What the task asks: Please repeat all of the records, keeping every word unchanged.
::: Information shown
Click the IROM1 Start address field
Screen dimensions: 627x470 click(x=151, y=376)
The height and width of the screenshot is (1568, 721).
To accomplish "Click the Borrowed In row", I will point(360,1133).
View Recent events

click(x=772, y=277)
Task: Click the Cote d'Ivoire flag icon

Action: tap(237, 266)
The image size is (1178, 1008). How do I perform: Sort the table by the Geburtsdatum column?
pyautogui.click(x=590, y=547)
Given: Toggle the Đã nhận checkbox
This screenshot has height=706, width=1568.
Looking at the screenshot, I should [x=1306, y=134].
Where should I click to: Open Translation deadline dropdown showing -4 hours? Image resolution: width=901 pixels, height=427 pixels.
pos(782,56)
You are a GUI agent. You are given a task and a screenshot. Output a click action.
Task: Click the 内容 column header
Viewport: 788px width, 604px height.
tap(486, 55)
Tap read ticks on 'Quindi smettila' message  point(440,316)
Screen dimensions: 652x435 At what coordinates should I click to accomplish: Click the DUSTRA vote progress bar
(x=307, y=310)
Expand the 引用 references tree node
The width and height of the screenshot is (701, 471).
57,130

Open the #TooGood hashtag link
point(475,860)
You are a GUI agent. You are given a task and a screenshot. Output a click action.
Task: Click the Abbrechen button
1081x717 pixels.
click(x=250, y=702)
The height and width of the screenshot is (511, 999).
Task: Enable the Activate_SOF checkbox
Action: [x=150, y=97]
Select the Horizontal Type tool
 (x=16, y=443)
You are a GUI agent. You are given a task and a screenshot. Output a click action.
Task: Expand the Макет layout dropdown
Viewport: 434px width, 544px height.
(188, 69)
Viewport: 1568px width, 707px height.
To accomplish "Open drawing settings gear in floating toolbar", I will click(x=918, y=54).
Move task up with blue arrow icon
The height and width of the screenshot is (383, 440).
::::::
Answer area:
Click the IROM1 Start address field
Screen dimensions: 627x470 click(x=151, y=376)
The height and width of the screenshot is (1568, 721).
To accomplish "Click the Borrowed In row", I will point(360,1133).
View Recent events

click(x=772, y=277)
Task: Click the Cote d'Ivoire flag icon

Action: tap(237, 266)
The image size is (1178, 1008). How do I perform: Sort the table by the Geburtsdatum column?
pyautogui.click(x=590, y=547)
Given: Toggle the Đã nhận checkbox
This screenshot has height=706, width=1568.
Looking at the screenshot, I should [x=1306, y=134].
Where should I click to: Open Translation deadline dropdown showing -4 hours? Image resolution: width=901 pixels, height=427 pixels.
pos(782,56)
You are a GUI agent. You are given a task and a screenshot. Output a click action.
Task: Click the 内容 column header
Viewport: 788px width, 604px height.
tap(486, 55)
Tap read ticks on 'Quindi smettila' message  point(440,316)
Screen dimensions: 652x435 At what coordinates should I click to accomplish: Click the DUSTRA vote progress bar
(x=307, y=310)
Expand the 引用 references tree node
The width and height of the screenshot is (701, 471).
57,130

Open the #TooGood hashtag link
point(475,860)
You are a GUI agent. You are given a task and a screenshot. Output a click action.
Task: Click the Abbrechen button
1081x717 pixels.
click(x=250, y=702)
The height and width of the screenshot is (511, 999).
Task: Enable the Activate_SOF checkbox
Action: [x=150, y=97]
Select the Horizontal Type tool
 (x=16, y=443)
You are a GUI agent. You are given a task and a screenshot. Output a click action.
Task: Expand the Макет layout dropdown
Viewport: 434px width, 544px height.
(188, 69)
Viewport: 1568px width, 707px height.
To accomplish "Open drawing settings gear in floating toolbar", I will click(x=918, y=54).
Move task up with blue arrow icon
The height and width of the screenshot is (383, 440).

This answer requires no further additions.